High-Pressure Fishing Operations with 56 MPA BHP, 2700M TVD and 4600M MD

JOB TYPE

Well Control; Pipe Milling Due to String Ejection

DURATION

It took seven days of Engineering and Pre-Job Planning with 16 days of daylight operations to complete the project.

 

 

THE SITUATION

A vertical multi-zone gas well was drilled in the foothills region with a BHP up to 11,000 psi.. After completion of operations, the producer decided to abandon the bottom zone with a bridge plug, move uphole and land the tubing. A competitor was contracted to snub the bridge plug and completion, who chose to use a conventional unguided unit and install 10k bops. The surface pressure was 5300 psi. As they snubbed in the hole after three joints, the lower stripping rams failed, and the pipe had buckled in the stack.
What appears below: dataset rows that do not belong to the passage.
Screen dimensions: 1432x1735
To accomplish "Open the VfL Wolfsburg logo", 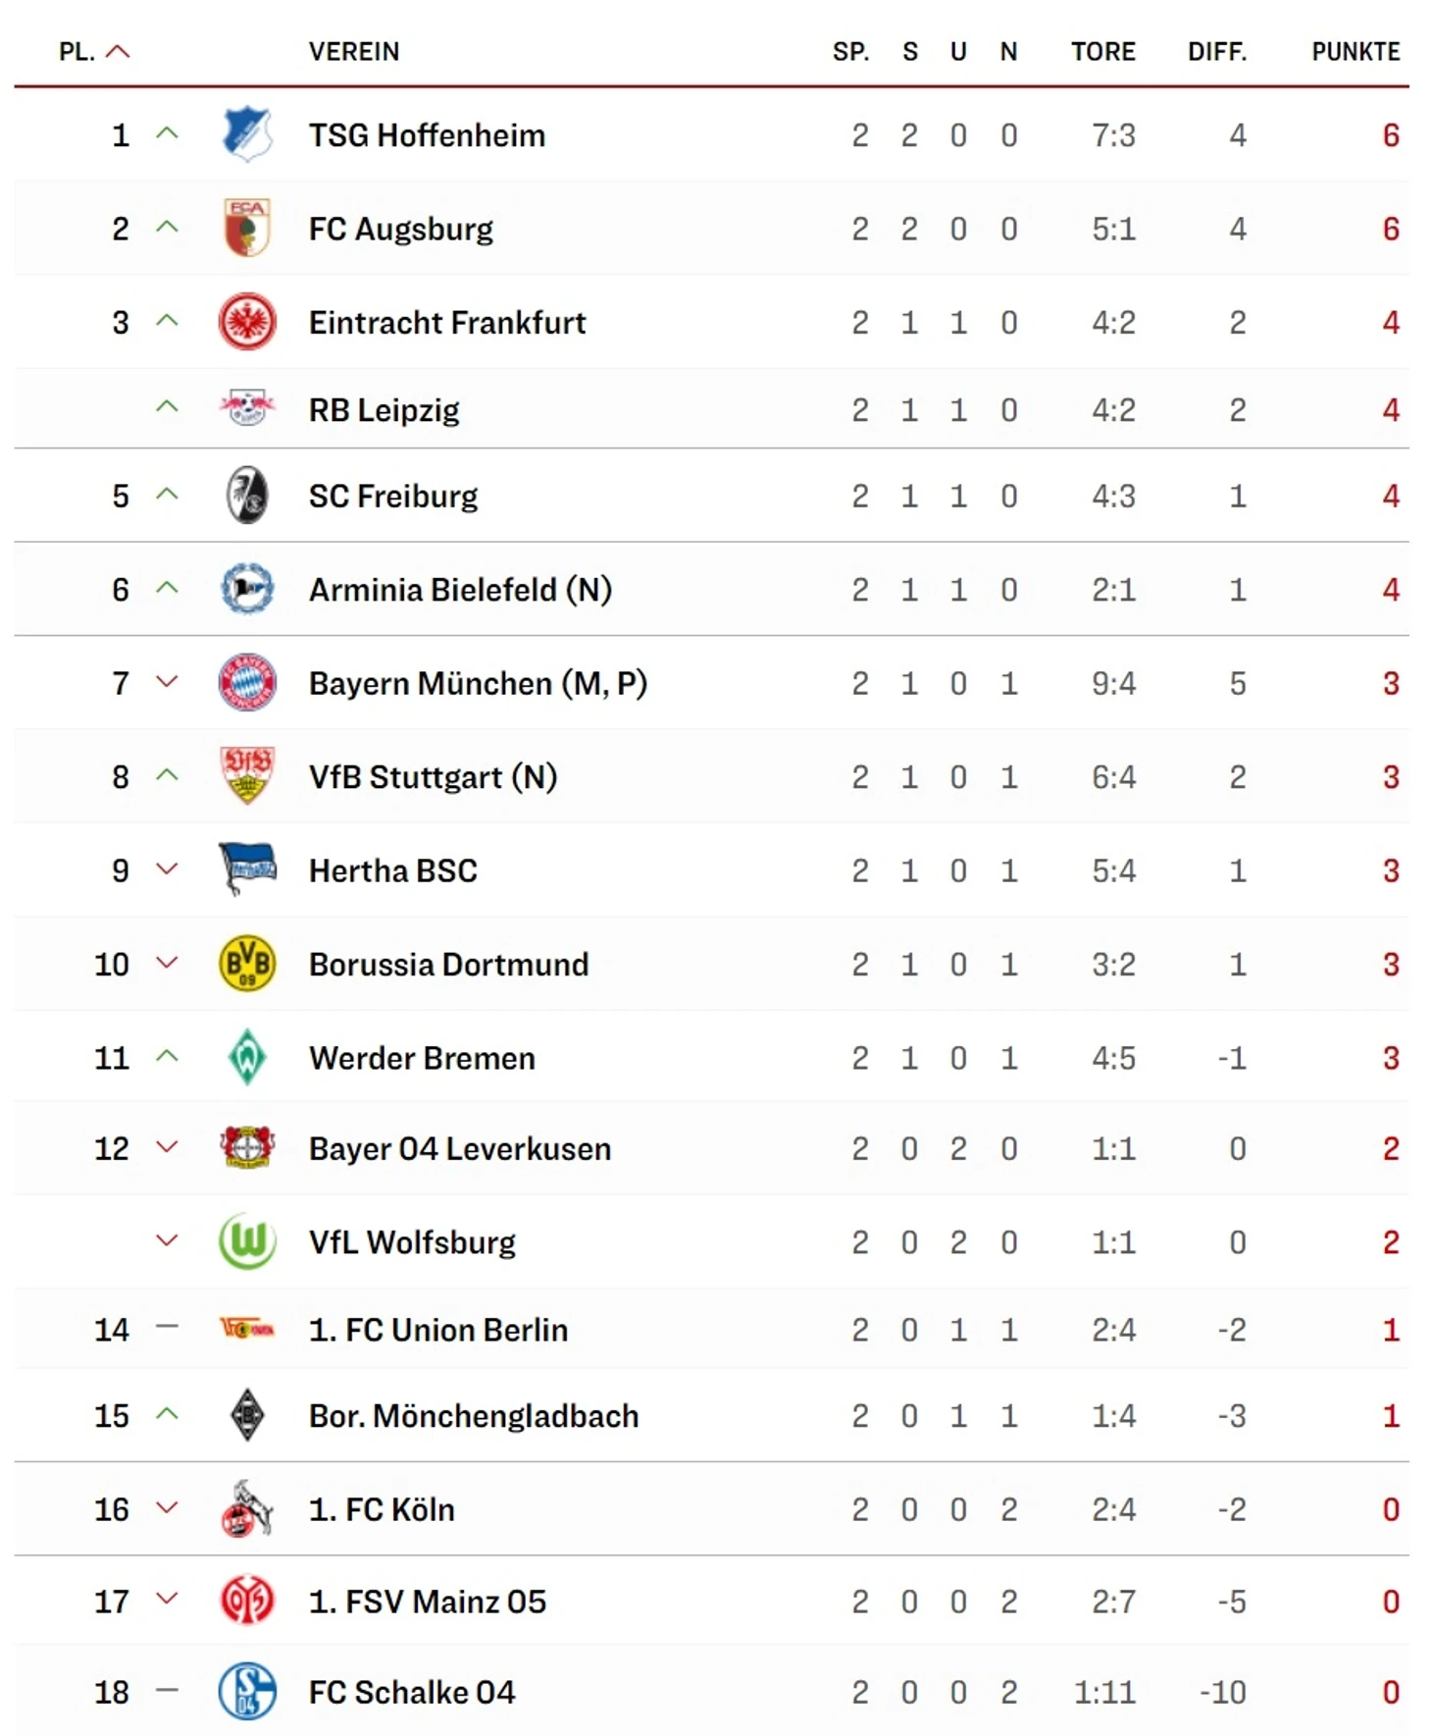I will pyautogui.click(x=246, y=1241).
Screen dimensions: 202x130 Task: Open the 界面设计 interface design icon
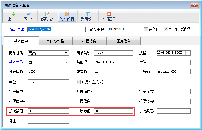[x=88, y=14]
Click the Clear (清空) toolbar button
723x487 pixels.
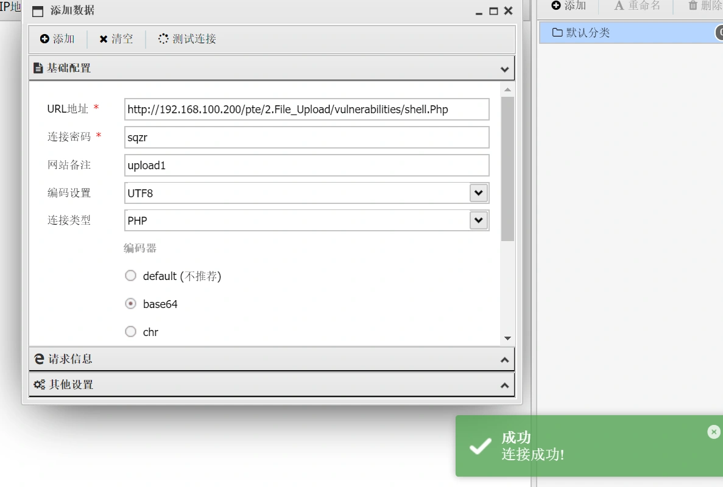(116, 39)
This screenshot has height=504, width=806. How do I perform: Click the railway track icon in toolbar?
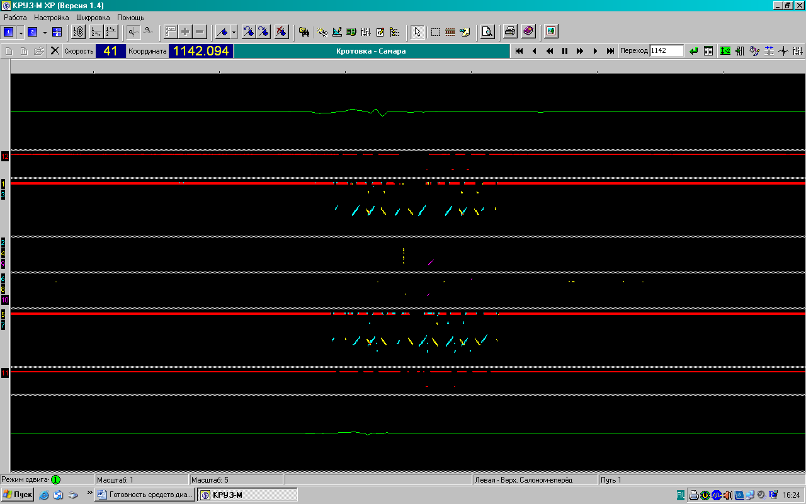click(450, 32)

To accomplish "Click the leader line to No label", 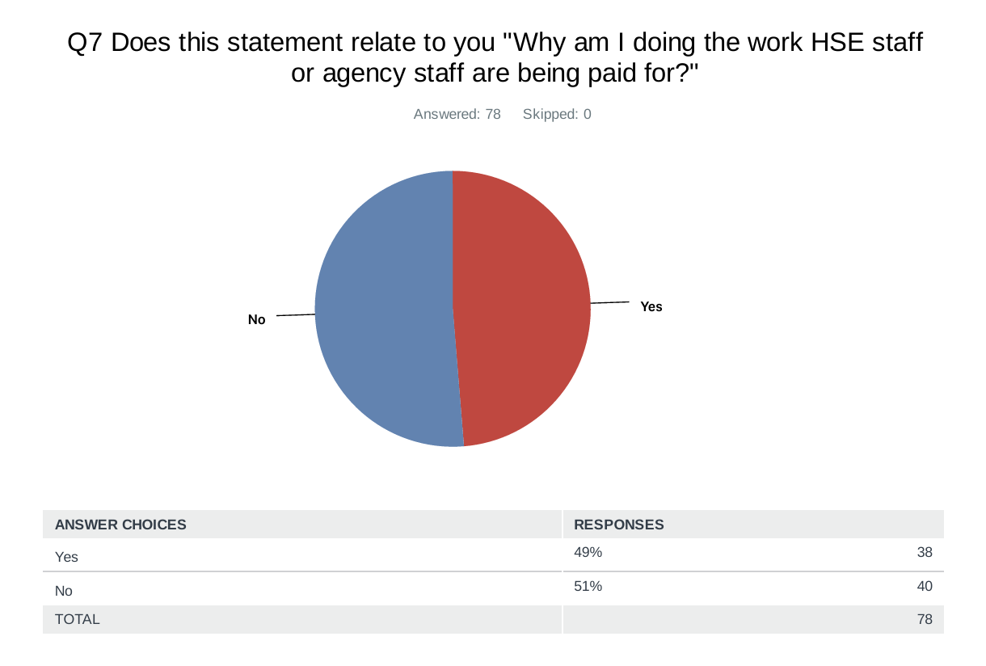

A decision was made to attempt to pull out of the hole, but the pipe wouldn't move, and personnel suspected a hydrate. Upon pulling, the pipe came free and launched, tagging top stripping ram and ejecting a joint from its connection. The well blew out and eventually hydrated off. A freeze job was done to secure the well further and remove the snubbing jack. A 7-10 master valve was installed on top of the stripping rams to secure the well, and the freeze plug was melted.

 

THE SOLUTION

We were contacted after three attempts were made with coil tubing to fish the pipe unsuccessfully. We suspected the pipe was folded inside the 7" primary bop stack. The operator wanted to remove the tubing and safely secure well with 4-1/16" master valves. A 285k Unit was rigged up with a 9” ram bop stack to ensure redundancy. Due to the delicate nature of the job, the work floor height was 125', a 6-15/16" mill was run on 2-7/8' slh90 drill pipe into the stack. The pipe was milled out of 7" stack holding 7,500 psi; an E-line Unit was then mobilized to determine with a camera if the tubing was fishable. The camera showed tubing was buckled across 4-10 x 7-10 crossover and across master valves. There were concerns over milling the offset tubing and that the mill would walk-over and cut outside the gate valves. In that case, Piston designed a 4" convex mill with a 6-15/16" floating centralizer on the shank to keep the mill centred through the valve. The pipe was then milled out of valves; a skirted mill was run after the pipe was milled 6m past the master valve. Eventually, the well was secured, and the rig demobilized until further programming was completed.